The folly of “I have nothing to hide” in a surveillance society

(Cross-post from my other blog, Outrun Change.)

That’s the idea some people are advancing to suggest the extensive data gathering conducted by the federal government is okay.

I plan to discuss this in detail. In the meantime, I want to start putting some pieces of information on the table.

Moxie Marlinspike has a superb article in Wired: Why “I Have Nothing to Hid” Is the Wrong Way to Think About Surveillance.

You may think you haven’t broken any laws.

But are you familiar with all 27,000 pages of the United States Code?
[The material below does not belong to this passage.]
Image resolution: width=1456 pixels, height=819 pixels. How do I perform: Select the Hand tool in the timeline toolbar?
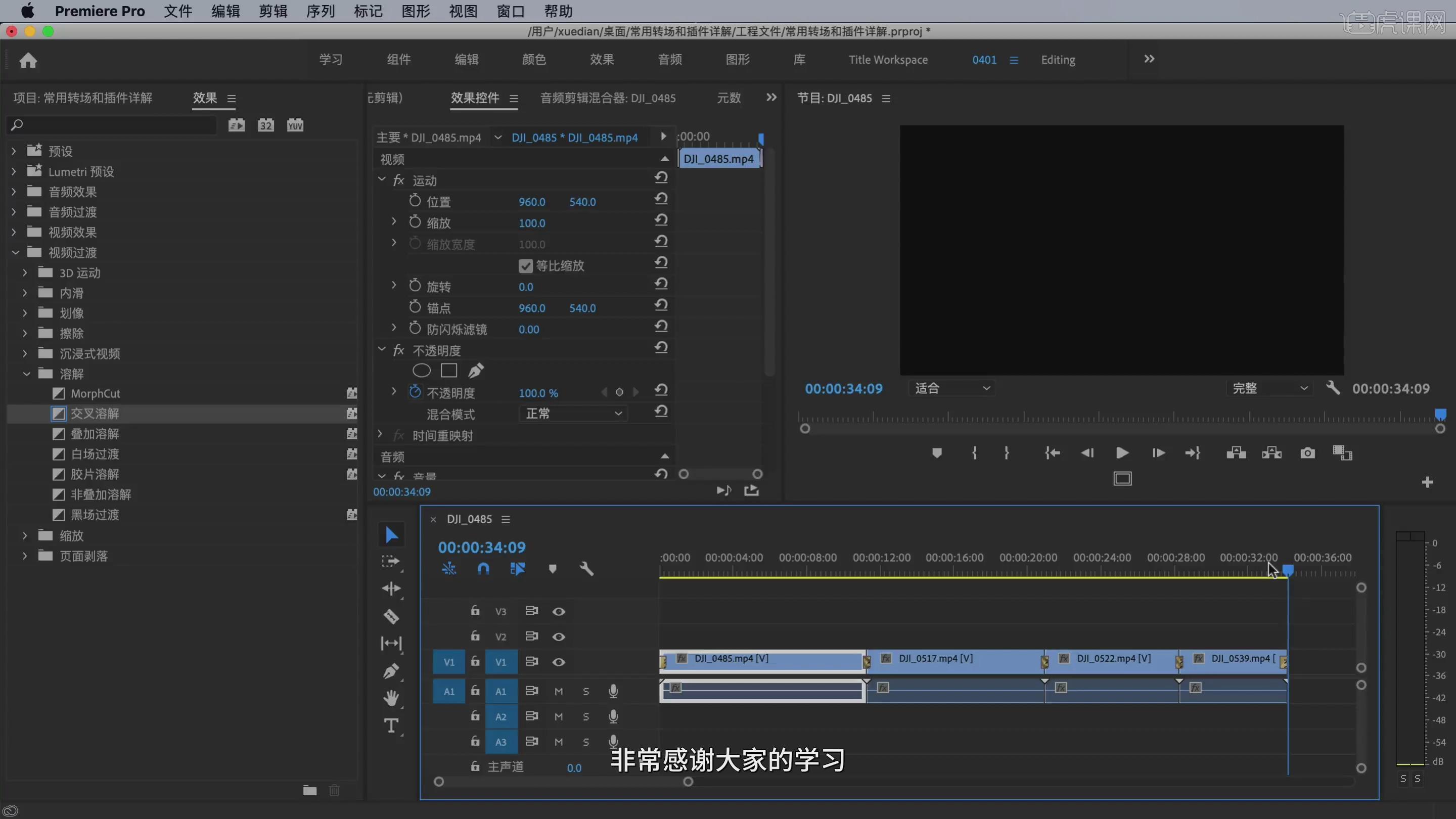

The article quotes James Duane, a professor at Regent Law School:

Estimates of the current size of the body of federal criminal law vary. It has been reported that the Congressional Research Service cannot even count the current number of federal crimes. These laws are scattered in over 50 titles of the United States Code, encompassing roughly 27,000 pages. Worse yet, the statutory code sections often incorporate, by reference, the provisions and sanctions of administrative regulations promulgated by various regulatory agencies under congressional authorization. Estimates of how many such regulations exist are even less well settled, but the ABA thinks there are ”nearly 10,000.”

Are you familiar with all 10,000 regulations that implement the 27,000 pages of the U.S.C.?

Check out this example:

For instance, did you know that it is a federal crime to be in possession of a lobster under a certain size? It doesn’t matter if you bought it at a grocery store, if someone else gave it to you, if it’s dead or alive, if you found it after it died of natural causes, or even if you killed it while acting in self defense. You can go to jail because of a lobster.

Did you know that?

I didn’t. Of course I don’t like lobster and don’t go snorkeling so the risk of me running afoul of that law is low.

However….

Let’s say you do like being in the ocean and took a picture in the boat of that cute little baby lobster you found while snorkeling or diving on your last vacation. You broke federal law by having it in your possession, even if it was only out of the water for 90 seconds.

Let’s say you posted that cute picture on Facebook, Pinterest, or some other social media. You just created evidence that can be used against you in a felony trial. The picture shows you holding the lobster and the geolocation info on the pic documents you were inside the U.S.

You just got convicted.

Jail time.

Doesn’t matter that you tossed the lobster into the water and it happily wandered off.

File this away for furture discussion:  Now with the NSA vacuuming up everything they can lay their hands on, that photo proving you committed a felony will be stored for decades.

The article goes on to say that social change takes place because people are able to break the law. When that becomes common enough, the laws will change accordingly.

“I have nothing to hide” is a dangerous and foolish concept.